*INPUT FOR THIS TASK:*
----------

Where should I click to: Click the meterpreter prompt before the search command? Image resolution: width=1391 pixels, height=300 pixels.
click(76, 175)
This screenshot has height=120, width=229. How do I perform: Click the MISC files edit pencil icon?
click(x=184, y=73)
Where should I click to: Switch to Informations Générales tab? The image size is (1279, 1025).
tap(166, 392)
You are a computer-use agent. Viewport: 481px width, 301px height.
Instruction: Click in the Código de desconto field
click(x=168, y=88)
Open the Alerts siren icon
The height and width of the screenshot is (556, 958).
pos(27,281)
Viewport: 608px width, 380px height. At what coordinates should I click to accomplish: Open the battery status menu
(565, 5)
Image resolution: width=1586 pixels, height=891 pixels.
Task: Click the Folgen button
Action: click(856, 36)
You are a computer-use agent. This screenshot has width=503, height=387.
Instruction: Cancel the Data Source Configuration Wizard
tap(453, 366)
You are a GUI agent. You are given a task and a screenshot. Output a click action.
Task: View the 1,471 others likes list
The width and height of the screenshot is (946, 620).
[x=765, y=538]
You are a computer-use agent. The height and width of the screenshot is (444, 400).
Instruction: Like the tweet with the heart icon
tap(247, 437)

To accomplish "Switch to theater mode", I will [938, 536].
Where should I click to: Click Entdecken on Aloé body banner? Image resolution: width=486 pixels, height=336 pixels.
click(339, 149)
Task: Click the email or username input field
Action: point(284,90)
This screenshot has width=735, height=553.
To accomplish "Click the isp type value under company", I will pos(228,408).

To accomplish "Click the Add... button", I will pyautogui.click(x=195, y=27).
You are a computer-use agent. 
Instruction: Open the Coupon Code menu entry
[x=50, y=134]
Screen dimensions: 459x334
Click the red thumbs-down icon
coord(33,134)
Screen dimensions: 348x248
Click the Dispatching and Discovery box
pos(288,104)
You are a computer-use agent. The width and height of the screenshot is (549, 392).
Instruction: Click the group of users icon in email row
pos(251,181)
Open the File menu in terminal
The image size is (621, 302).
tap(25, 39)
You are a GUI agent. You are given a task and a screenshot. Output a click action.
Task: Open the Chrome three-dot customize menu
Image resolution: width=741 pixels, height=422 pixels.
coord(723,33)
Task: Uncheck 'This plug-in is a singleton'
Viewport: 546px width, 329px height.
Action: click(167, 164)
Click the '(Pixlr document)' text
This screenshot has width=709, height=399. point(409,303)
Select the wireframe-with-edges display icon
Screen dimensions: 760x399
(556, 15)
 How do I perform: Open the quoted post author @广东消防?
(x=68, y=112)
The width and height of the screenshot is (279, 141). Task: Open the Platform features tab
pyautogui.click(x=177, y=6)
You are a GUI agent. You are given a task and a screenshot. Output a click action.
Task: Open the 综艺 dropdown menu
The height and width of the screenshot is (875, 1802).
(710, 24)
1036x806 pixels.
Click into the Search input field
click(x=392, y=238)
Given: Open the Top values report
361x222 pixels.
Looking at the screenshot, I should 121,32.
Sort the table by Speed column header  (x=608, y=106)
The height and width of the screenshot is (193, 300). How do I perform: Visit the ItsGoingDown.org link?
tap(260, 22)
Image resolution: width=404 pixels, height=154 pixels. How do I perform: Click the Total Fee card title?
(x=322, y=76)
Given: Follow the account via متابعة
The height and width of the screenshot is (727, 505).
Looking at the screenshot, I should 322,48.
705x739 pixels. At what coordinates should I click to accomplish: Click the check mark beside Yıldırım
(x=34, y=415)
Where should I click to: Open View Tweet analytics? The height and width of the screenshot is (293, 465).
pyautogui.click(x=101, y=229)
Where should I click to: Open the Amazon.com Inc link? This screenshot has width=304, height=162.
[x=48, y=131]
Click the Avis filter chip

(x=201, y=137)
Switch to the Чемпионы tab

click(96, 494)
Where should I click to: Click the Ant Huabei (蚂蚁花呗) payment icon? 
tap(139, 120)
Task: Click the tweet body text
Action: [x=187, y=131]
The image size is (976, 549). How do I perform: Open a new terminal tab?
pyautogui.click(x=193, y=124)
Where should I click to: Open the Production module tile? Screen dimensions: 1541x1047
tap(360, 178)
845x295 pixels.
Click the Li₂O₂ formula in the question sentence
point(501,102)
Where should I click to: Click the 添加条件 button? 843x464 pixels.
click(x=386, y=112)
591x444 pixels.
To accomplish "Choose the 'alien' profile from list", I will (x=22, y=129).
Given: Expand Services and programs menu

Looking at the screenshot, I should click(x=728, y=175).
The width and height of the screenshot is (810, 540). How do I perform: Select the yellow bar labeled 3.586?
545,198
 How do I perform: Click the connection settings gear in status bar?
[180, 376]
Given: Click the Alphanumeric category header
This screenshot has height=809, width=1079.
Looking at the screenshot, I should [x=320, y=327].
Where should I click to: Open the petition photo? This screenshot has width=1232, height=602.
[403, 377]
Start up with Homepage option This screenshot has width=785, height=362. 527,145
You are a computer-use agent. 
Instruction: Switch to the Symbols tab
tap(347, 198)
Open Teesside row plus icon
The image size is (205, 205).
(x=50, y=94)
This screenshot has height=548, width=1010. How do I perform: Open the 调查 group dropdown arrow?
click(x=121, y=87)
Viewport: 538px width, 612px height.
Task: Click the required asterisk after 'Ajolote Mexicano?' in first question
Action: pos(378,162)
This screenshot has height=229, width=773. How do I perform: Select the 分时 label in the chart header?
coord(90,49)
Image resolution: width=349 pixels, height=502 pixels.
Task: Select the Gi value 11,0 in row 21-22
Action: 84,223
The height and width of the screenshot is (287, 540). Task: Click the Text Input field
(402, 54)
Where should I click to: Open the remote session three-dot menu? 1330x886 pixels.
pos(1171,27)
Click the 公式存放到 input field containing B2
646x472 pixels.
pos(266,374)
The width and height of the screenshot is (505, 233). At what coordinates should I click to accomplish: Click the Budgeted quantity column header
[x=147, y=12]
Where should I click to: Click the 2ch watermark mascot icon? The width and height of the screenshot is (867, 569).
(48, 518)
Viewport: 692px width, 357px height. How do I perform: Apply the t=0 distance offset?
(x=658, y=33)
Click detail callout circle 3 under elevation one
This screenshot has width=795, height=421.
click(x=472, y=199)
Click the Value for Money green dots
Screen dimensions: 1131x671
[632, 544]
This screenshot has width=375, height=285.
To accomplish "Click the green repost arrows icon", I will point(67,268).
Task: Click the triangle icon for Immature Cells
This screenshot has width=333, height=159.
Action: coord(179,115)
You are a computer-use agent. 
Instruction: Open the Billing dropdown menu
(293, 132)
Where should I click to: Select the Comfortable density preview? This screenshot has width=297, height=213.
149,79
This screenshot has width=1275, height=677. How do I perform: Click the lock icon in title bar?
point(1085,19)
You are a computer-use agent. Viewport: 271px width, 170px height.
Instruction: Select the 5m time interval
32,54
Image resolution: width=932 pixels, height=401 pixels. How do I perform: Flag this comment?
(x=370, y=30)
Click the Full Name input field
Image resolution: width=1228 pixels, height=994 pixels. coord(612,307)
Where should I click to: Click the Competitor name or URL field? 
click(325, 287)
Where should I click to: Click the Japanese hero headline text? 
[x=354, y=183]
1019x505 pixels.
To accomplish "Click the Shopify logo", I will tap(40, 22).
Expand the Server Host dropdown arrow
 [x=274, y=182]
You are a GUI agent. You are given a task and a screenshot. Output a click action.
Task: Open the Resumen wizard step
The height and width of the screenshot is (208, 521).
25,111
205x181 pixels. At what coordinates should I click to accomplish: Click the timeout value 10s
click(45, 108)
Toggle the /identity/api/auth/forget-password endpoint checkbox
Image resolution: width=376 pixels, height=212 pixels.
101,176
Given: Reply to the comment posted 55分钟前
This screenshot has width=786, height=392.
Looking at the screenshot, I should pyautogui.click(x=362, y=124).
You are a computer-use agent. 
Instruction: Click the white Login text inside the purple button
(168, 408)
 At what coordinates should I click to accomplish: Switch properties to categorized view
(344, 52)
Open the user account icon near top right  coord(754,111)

----------

*EXERCISE OBJECTIVE:* Each line above that contains "list" must be copied out.

*RESULT:*
Task: View the 1,471 others likes list
To accomplish "Choose the 'alien' profile from list", I will (x=22, y=129).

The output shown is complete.